« L’énergie électrique est la mieux disante pour la réduction des émissions de particules fines. » Au sein de DB Schenker, cette conviction exprimée par le directeur développement durable et logistique urbaine du groupe, Tariel Chamerois, se traduit par l’installation de bornes de charge sur 17 de ses sites et par un parc comptant déjà 66 véhicules électriques parmi les 366 de la flotte « bas carbone » (60 autres sont au bioGNC, le reste à l’HVO), qui représente elle-même 30 % de son parc en propre. Ces 66 « sont principalement dans la région parisienne, mais aussi disséminés sur le territoire national, pour développer la connaissance et l’appétence de nos équipes », a-t-il expliqué en inaugurant un site concerné, en mai, au sein de l’hôtel logistique de Lyon. Le groupe STEF, lui aussi, se dirige vers cet horizon, avec méthode : « Cela concerne actuellement quelques véhicules que nous expérimentons en conditions réelles, explique Sébastien Dortignac, directeur technique véhicules. Nous avons besoin de déterminer pour quels cas d’usage l’électricité sera la plus adéquate et de comprendre comment cela va s’articuler avec la production de froid. » Même démarche par étapes, encore, chez XPO : « Nous avons initié la démarche fin 2021, avec le test d’un porteur en conditions réelles sur les différentes saisons, et nous avons été immédiatement séduits par cette technologie, assure Bruno Kloeckner, directeur France. Nous avons passé une première commande de 65 de ces porteurs en 2022 et, cette année, une autre de 60, plus 105 tracteurs électriques. » Même si XPO Logistics « ne sera jamais full électrique », prévient-il, le groupe a doublé ses ambitions en la matière et 80 % de son réseau de distribution palettisée est aujourd’hui raccordé au réseau pour des charges de nuit. « Celles-ci sont lentes, mais restent efficaces du point de vue des coûts », assure-t-il. Quant aux évolutions organisationnelles, il n’en anticipe qu’à partir de 2026, lorsque la longue distance sera davantage concernée. « En attendant, nous voulons aussi aider nos sous-traitants à aller dans le même sens », précise Bruno Kloeckner.
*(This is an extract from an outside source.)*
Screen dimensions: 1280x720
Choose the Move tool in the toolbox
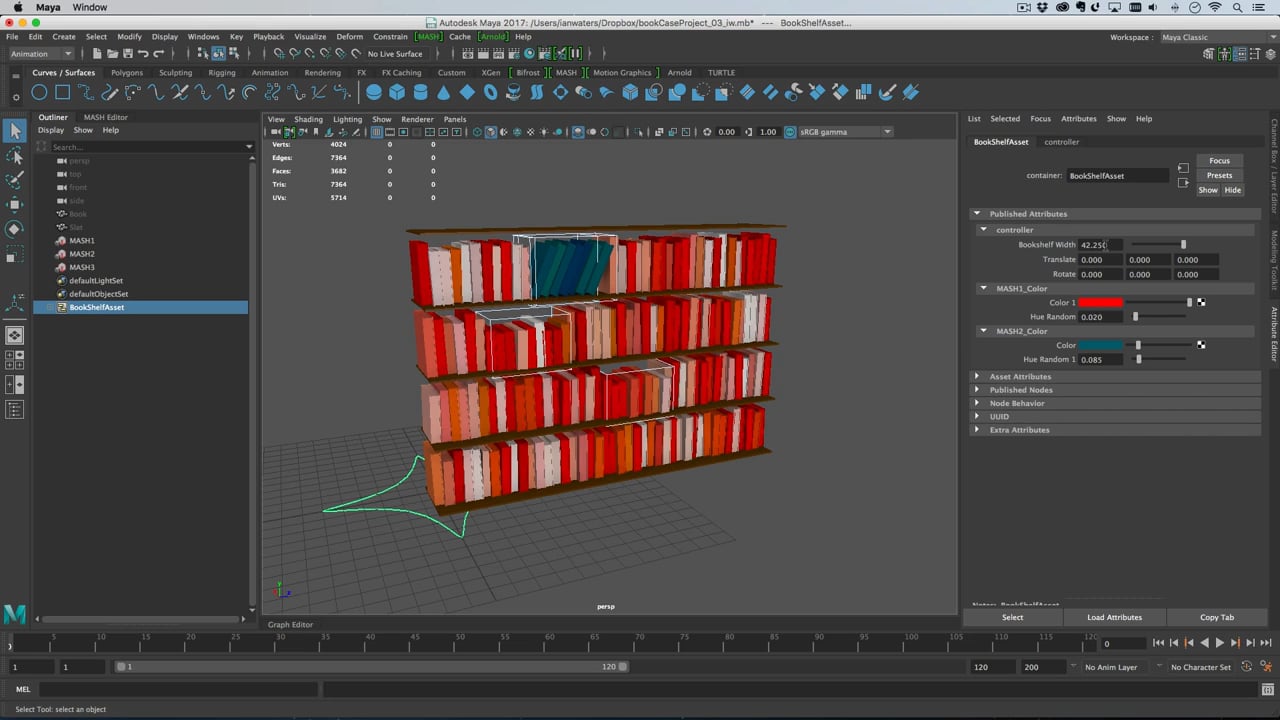(x=15, y=205)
Or, du côté des PME, certains ne voient que le prix élevé des véhicules électriques et les contraintes de leur exploitation. Comme Emmanuel Millet, responsable du parc de TVE Logistique (Allier) : « Des simulations nous ont confirmé que nous ne pouvons pas prendre en charge le surcoût, témoigne-t-il. Par ailleurs, il y a peu d’infrastructures de recharge vers chez nous. » Certains se préparent malgré tout à sauter le pas, comme les Transports Simon (Ardennes), qui viennent de se doter d’une borne de recharge et de répondre à l’appel à projets dédié de l’Ademe. « L’avantage, avec l’électrique, est que la maintenance est extrêmement réduite », anticipe Gilles Simon, directeur. Mais il reste un peu inquiet, car « les constructeurs n’annoncent pas le coût qu’aura, à terme, le changement des batteries ». Et pas sûr que son entreprise soit de taille à négocier, comme STEF l’a fait auprès de son fournisseur, la garantie d’un remplacement de celles-ci pendant la durée de vie du véhicule.
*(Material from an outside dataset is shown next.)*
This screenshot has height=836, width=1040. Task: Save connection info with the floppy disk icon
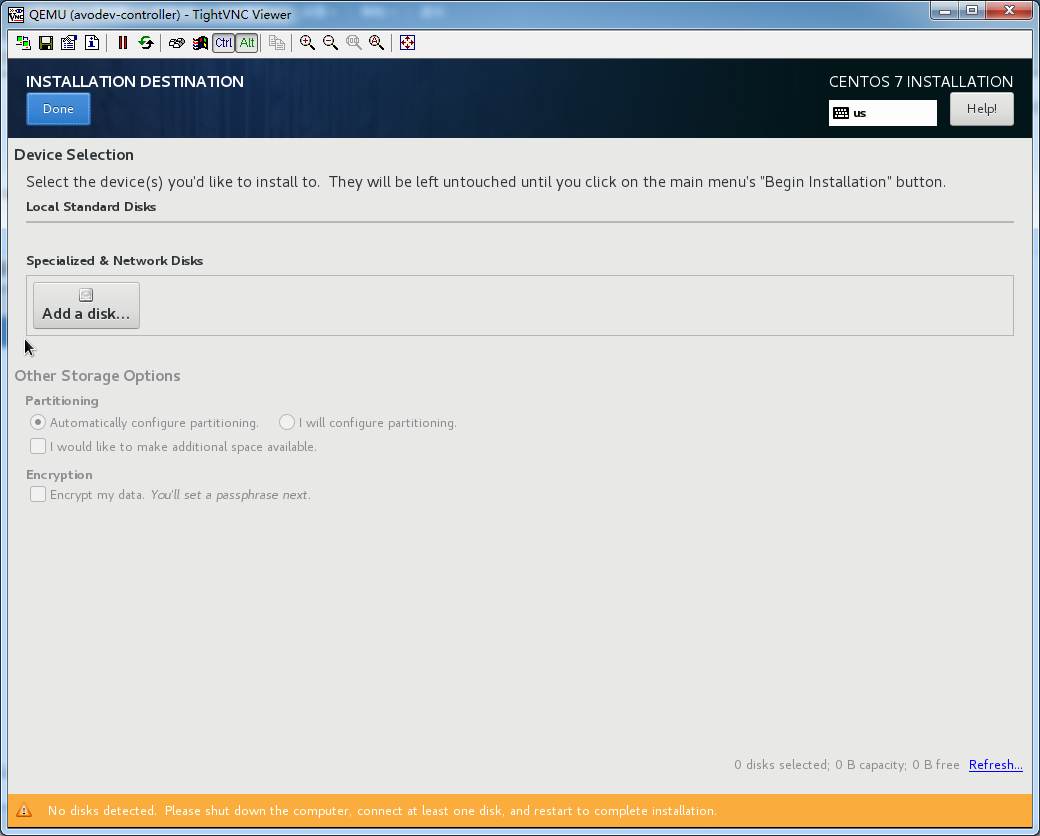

Aussi, bien souvent, c’est un partenariat avec un client qui s’avère décisif. C’est le cas pour Mégevand Frères (Haute-Savoie) : après avoir rétrofité, en 2022, un véhicule roulant pour les besoins du fabricant de meubles haut-savoyard Mobalpa, l’entreprise a acquis cette année un Volvo 44 tonnes 100 % électrique : « On a co-construit un plan de navettage de 150 km/jour avec l’un de nos clients qui avait un besoin en inter-sites, explique Frédéric Mégevand, directeur. Il nous a confié ses volumes en fonction de ce que peut faire le véhicule. C’est ça, l’enjeu ! » Le transporteur admet que celui-ci coûte trois fois plus cher que son équivalent thermique, qu’il « n’a pas la même productivité », qu’on « y perd en charge utile » ou encore qu’il faut gérer l’autonomie plus réduite. Mais la PME s’est équipée d’une borne pour limiter les recharges à l’extérieur, trop coûteuses, et espère valoriser commercialement sa politique environnementale : avec cette sixième énergie dans son offre, elle élimine quasi totalement le diesel de ses usages.
C’est aussi un partenariat – avec le groupe industriel Cetih – qui permet aux Transports Raud (Maine-et-Loire) d’expérimenter, depuis février 2023, un Mercedes-Benz 26 t 100 % électrique acquis par leur maison-mère, le groupe Mousset. « Le véhicule est dédié à 80 % au site Cetih de Roncey, explique Simon Manceau, coordinateur formation. Il quitte notre agence du Plessis-Pâté le lundi, effectue éventuellement une ou deux livraisons pour nous en cours de route, puis, du mardi au jeudi assure celles de Cetih en Île-de-France, voire une mission pour nous ». Le conducteur recharge les batteries sur le site du client, grâce au chargeur mobile qu’il a embarqué, ou à l’agence Raud. « Mais notre station n’a qu’une puissance de 40 kW, regrette Simon Manceau, car nous sommes limités par la puissance du système ». Autre « point noir » : « Quand il a fait froid, l’autonomie du véhicule diminue, pointe-t-il. Le système qui maintient la température des batteries à 18-20 °C est énergivore. Par deux fois, nous avons eu des recharges faites à l’extérieur, trois ou quatre fois plus cher que chez nous ». En revanche, la météo fraîche de ce printemps et du début d’été a permis des consommations très réduites, le camion affichant jusqu’à 520 km d’autonomie, contre 400 à 450 km habituellement. « Nous avons battu régulièrement des records, rapporte-t-il. Les gens de Mercedes eux-mêmes ont été étonnés ! ». Ceux-ci s’expliquent cependant aussi par des chargements toujours inférieurs à 4 t. En outre, « le conducteur a très vite compris qu’on peut avoir une conduite sport, mais en voyant aussitôt les indicateurs de consommation grimper, ajoute-t-il. La conduite est sereine, comme s’il s’agissait d’un vaisseau spatial ». Pour lui, outre le bénéfice écologique qu’il induit, le développement des véhicules électriques permettrait de réduire la sinistralité.